ドミノ倒し
例えば、ジョンがデパートへ買い物へ出掛けたとしよう。すると、そこには必然的に、そうなった理由が付随している。それは例えば、冷蔵庫の中に足りないものがあったり、はたまた、何かの広告を見て、安かったから、もしくは欲しいものがあったから買っておこうという意思だったり、はたまた、気分転換や、何か食べ物を探しにいっていたり。もしかしたら、お使いかもしれないね。
これから、すべてのルートに対して、過去をある程度把握できる。そうだね、例えば広告の件を例に取ってみようか。
この場合考えるべきは、なぜ彼が広告を見ることになったかだ。

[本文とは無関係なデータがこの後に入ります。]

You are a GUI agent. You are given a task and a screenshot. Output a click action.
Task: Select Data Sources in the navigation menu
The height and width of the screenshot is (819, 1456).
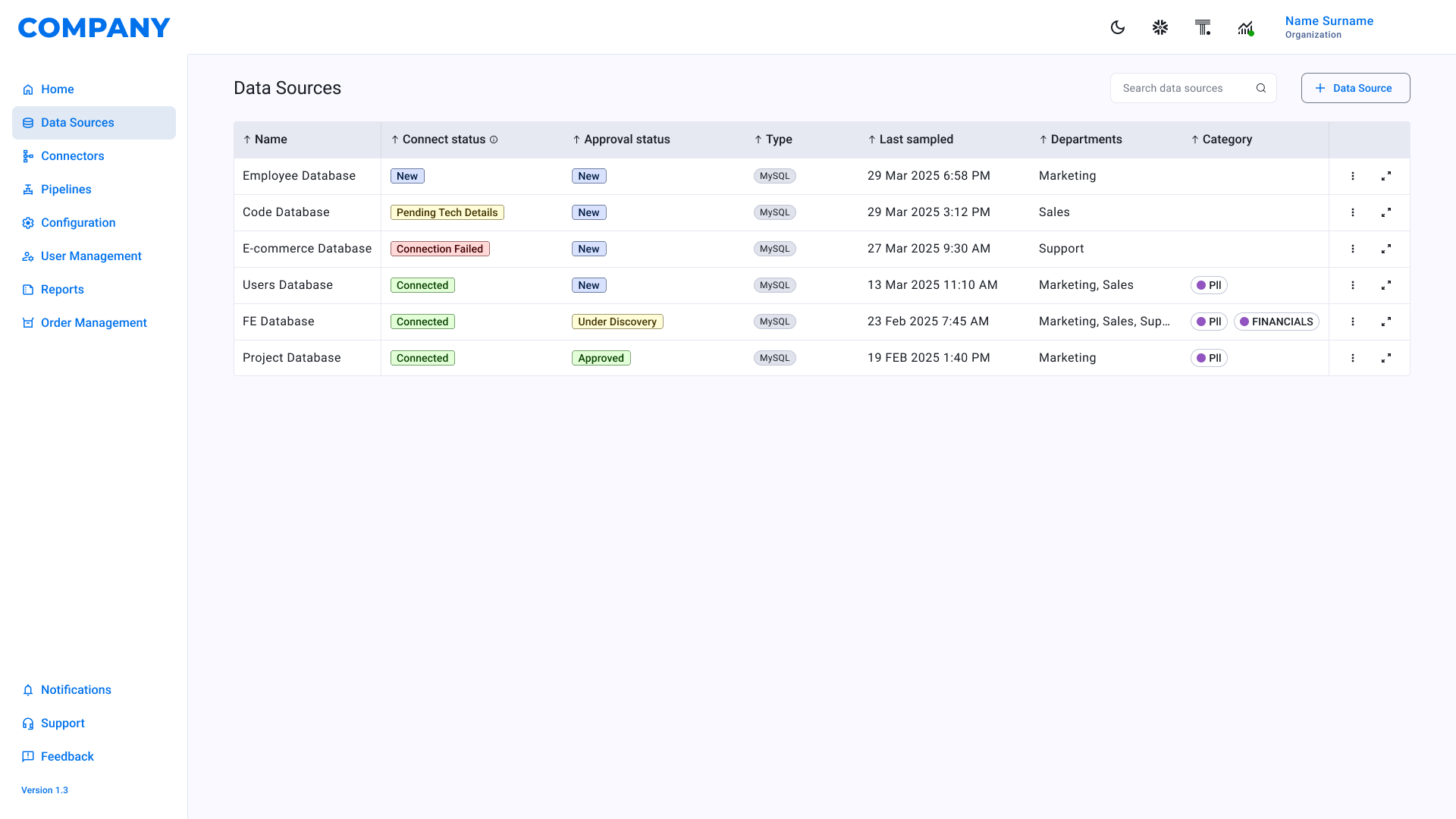77,122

たまたま携帯を弄っていたらそのページにたどり着いたり、はたまた、意図があって、今日は何がどの値段で売られているか確認してみたり、などとね。
ここから、この場合における彼の日常の一端が推測されるのだ。
冷蔵庫の件も同様に推測できる。中身がなかったということは、普段から料理をするのかしないのかに関わらないが、少なくとも、冷蔵庫の中身が少なくて買い物に行く場合を考えている現在のパターンだと、彼は普段から料理をする人間だと考えることができる。もし、それが冷蔵庫に関係ないならば、何か食べ物を探しにいっていると考えられるしね。
最初の広告の件では、時間はあまり断定されないが、後者の場合において、それは大概朝食前、昼食前、夕食前という時間の推測が可能となる。
この日が平日であるか休日であるかは、まだ不明だが、そこは関係ないだろう。注目すべきはそこではなく、次の彼の行動だ。ここで、彼が何を買うかによって、その人の食生活の大方はわかるのだ。その食生活から逆算して、彼の体型を鑑みることで、彼の普段の運動レベルもわかってしまう。
そして、ここから先程と同じように、彼の体格や、体の動かしかたからも、同様に理解できるのである。
ここからはジョンの視点に移って考えてみることにしよう。
例えば、彼は内気で、なんの取り柄もないごく普通の高校生だったとしよう。性格は臆病で、対人恐怖症だと設定しておいた場合において、彼の周囲の人間関係や人生は、限りなく狭まってくる。
彼は対人恐怖症、臆病、内気なのだとした場合、大概その過去には、それに繋がるような時期があったと理解できよう。例えば、年上から暴力を振るわれたために、年上の人に対して恐怖心を抱いていたり、人と話すのが苦手になったりする。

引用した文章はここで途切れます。